Please count how many of the rows below contain the string "should" and reply with the number alone.

— Start Task inputs —

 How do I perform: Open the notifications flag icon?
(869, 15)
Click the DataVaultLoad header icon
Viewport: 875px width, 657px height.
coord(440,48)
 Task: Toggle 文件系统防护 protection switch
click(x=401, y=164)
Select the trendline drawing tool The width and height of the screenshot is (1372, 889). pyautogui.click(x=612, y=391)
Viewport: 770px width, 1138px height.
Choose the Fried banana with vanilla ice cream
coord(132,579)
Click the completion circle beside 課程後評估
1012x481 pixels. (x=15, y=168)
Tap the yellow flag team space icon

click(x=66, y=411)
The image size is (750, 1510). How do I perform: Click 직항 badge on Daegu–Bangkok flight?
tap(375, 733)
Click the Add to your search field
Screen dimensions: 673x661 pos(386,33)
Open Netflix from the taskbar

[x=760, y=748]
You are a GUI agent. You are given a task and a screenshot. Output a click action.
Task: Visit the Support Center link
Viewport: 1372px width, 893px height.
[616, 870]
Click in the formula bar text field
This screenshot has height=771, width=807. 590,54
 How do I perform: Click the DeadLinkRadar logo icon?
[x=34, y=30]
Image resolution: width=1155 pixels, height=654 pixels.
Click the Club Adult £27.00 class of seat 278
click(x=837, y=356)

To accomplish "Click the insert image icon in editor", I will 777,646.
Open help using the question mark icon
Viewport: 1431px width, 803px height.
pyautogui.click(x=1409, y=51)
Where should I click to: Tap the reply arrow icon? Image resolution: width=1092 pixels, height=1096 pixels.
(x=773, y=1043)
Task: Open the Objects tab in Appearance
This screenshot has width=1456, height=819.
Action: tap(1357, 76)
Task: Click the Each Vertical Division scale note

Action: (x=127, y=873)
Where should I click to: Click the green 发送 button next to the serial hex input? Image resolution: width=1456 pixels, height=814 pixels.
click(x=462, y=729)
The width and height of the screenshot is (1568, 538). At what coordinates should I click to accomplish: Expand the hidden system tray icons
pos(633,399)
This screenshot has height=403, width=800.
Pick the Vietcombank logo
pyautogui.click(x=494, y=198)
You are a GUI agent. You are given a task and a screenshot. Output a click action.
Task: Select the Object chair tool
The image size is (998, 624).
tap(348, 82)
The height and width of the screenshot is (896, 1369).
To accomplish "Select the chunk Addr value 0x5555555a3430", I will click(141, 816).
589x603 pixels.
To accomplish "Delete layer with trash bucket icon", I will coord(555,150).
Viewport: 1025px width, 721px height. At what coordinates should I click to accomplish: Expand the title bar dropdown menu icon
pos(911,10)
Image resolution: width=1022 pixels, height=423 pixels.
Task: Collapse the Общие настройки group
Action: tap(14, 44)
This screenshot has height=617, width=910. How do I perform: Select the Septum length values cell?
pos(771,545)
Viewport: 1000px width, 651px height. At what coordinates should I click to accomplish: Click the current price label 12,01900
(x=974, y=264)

— End Task inputs —

▸ The output
5